An Integrated Tool to Detect Vulnerabilities in Service-Based Infrastructures

Abstract

A Service-based infrastructure is a composition of software pieces that provides functionalities that supports organizational large operations. Although they can be composed by any kind of services, web services are often the preferred technology used, due to their characteristics. This kind of infrastructures can be frequently found in online stores, educational and banking systems, making the web services used businesscritical components. However, studies show that many of these services are deployed disregarding security concerns, which results in a huge amount of vulnerable web services in production. The cost of manual code inspection and lack of security expertise of programmers brought the need to use automatic vulnerability scanning tools, yet studies and reports show that the effectiveness of these scanners is insufficient. In fact, experiments from previous work show that existing scanners present a low detection rate and a high number of false positives.

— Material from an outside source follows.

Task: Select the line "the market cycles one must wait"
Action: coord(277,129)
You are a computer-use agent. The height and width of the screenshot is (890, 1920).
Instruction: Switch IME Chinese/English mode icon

To address this problem we need new and improved tools. This works presents a new integrated tool implemented in a modular fashion where the components of vulnerability scanning techniques can be easily integrated without the need of implement new tools for each new technique. With this tool it is possible not only to implement the known techniques but it also enables the evolvement of the same. Among with this tool were built the necessary modules to complete three different techniques. A benchmark was applied to the tool and the results show viability of the modular approach of the integrated tool.